Variations in life expectancy from state to state may also hint at the responsibility of state governments. Their decisions are likely guiding health all the time, but for blatant evidence, look no further than the pandemic. Governors often clashed with local authorities and sometimes overruled their health orders, leading to surges in infection. “We got vivid examples on our nightly news,” says Steven Woolf, a social epidemiologist at Virginia Commonwealth University. “The result was that you could see this tension between those competing policy agendas, and how that ended up affecting the health of the people in those communities.”
The great irony is how dramatically the U.S. outspends the rest of the world on health care (roughly $11,000 per capita; Switzerland is next in line, at $7,700, with a life expectancy of 83.5 years to show for it). Consequently, America truly does have the best doctors, the best hospitals and the best life-saving tools, Woolf says, “but our implementation is lousy. Most Americans are not getting that cutting-edge care.” The U.S. is “all breakthrough and no follow-through.”
In contrast, Rehkopf says, other wealthy countries have taken a proactive approach. “Instead of investing in technology, they invested in public health and prevention instead.” That investment takes diverse forms — universal health care, effective firearm restriction, urban design that encourages walking and biking. But many experts agree that some of the most important are social policies like early childhood education, income support, progressive taxation and housing assistance.
In other words, most well-heeled nations create systems that prepare the next generation for success and stand ready to help those in need. “That doesn’t sound like a doctor talking,” Woolf admits. “But part of the message here is that … our economy and our health are tied at the hip.” Tend to the first and the second comes more naturally.
One Crisis Ends, Another Resumes
Life expectancy did increase by a tenth of a year in both 2018 and 2019, but Woolf doesn’t view that uptick with optimism.
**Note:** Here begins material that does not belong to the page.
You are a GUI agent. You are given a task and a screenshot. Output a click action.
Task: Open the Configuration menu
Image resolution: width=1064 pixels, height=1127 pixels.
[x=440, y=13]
More telling, in his opinion, was America’s pandemic trajectory. “Many of those same issues fed right into the catastrophe that we experienced in COVID,” he says. The past year exposed deep racial and economic disparities, as Black and Latino peoples were infected, hospitalized and killed by the virus at disproportionate rates.
This reveals the “social determinants of health,” as experts call them. “Our health inequities are shaped partially by health care,” Woolf says, “but also by the economic conditions in which we live, and what’s going on with our homes and communities.” And despite the pre-pandemic bump in life expectancy, Rehkopf says, “I haven’t seen anything getting better in terms of any of those risk factors. [...] We need to take action in a serious way if we want this to change.”
Woolf agrees. As the U.S. climbs out from the depths of COVID-19, he urges the nation to acknowledge that it has only begun to reckon with its fundamental health dilemma. “It'll be very easy for people to be lulled into a sense of complacency,” he says, “that the problem is behind us and we can get on with our normal lives, not realizing that we’re still in the middle of a crisis.”